For its fiscal 2025 Q4 ended January 31, Workday was able to produce results that topped analyst expectations. Revenue grew 15% year over year to $2.21 billion, with subscription revenue jumping 16% to $2.04 billion. That was just ahead of the $2.025 billion in subscription revenue it had forecast, while total revenue edged past the $2.18 billion analyst consensus, as compiled by LSEG. Adjusted earnings per share (EPS) climbed 22% to $1.92, easily surpassing the $1.78 consensus.

AI was once again a big driving factor in its revenue growth, with 30% of customer expansions including at least one AI product. It said that its Extend Pro product, which allows customers to build AI applications on top of its platform, continues to be one of its fastest-growing products, with ACV (annual contract value) more than doubling sequentially. It also highlighted its Recruiting Agent AI solution, which saw its ACV nearly double quarter over quarter.

Workday said it added a number of big customers in the quarter and now has 11,000 customers across various industries and geographies. It added that it serves more than 60% of the Fortune 500 and 30% of the Global 2000. Meanwhile, partnerships are also helping drive growth, with 15% of its new Q4 ACV coming from this channel.
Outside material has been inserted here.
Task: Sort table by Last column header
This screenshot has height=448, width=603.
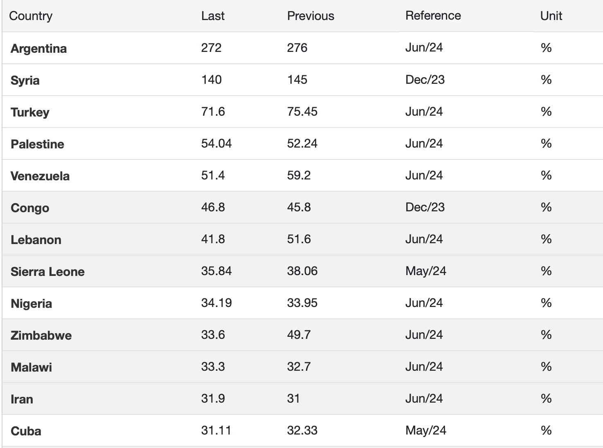Action: coord(213,16)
Workday's 12-month subscription revenue backlog rose by 15% to $7.63 billion, while its total subscription revenue backlog soared 20% to $25.06 billion. Both of these measure can be an indication of future revenue growth.
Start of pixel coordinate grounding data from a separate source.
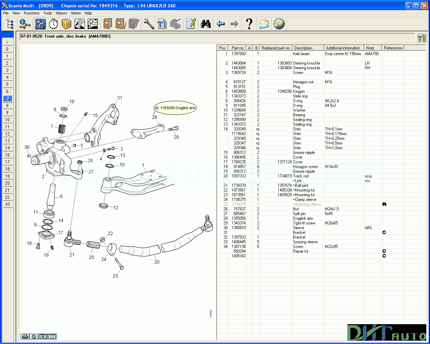Start a search with the binoculars icon
The height and width of the screenshot is (344, 430).
point(206,24)
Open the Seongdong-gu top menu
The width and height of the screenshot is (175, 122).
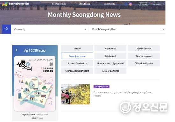click(x=59, y=4)
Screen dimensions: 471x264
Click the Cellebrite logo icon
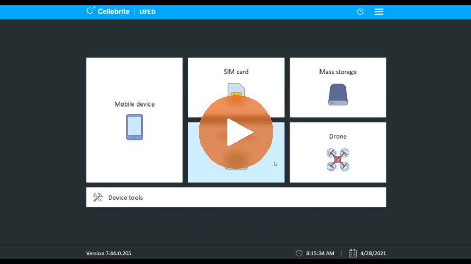click(x=91, y=11)
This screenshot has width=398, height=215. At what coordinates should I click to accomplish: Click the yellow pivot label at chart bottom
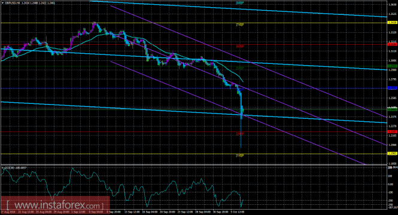(x=240, y=155)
The company continues to cash flow machine, producing operating cash flow of $2.46 billion and free cash flow of $2.19 billion for fiscal 2025. It ended the fiscal year with $8 billion in cash and marketable securities and nearly $3 billion in debt. It bought back 2.9 million shares at a cost of $700 million during the year. Its buybacks are done mostly to offset shareholder dilution from stock-based compensation.

Looking ahead, the company forecast fiscal year 2026 subscription revenue to grow by 14% to $8.8 billion. It is looking for an adjusted operating margin of about 28%, which would be a nice uptick from the 25.9% in adjusted operating margin it managed in fiscal 2025. The revenue guidance was unchanged versus its prior expectation, while its adjusted operating margin was up from its prior guidance of 27.5%

For fiscal Q1, it expects subscription revenue to grow by 13% to $2.05 billion, with an adjusted operating margin of about 28%.

Workforce noted that while others rushed to monetize their AI offerings, it initially added these features to its core offerings. Now that its AI solutions are showing strong ROI (return on investment), it will look toward new monetization opportunities with them. It recently launched four new AI agents for contracts, payroll, financial auditing, and policy. It said these are non-task agents, unlike most in the market today, with each agent having multiple skills that can support people in their roles.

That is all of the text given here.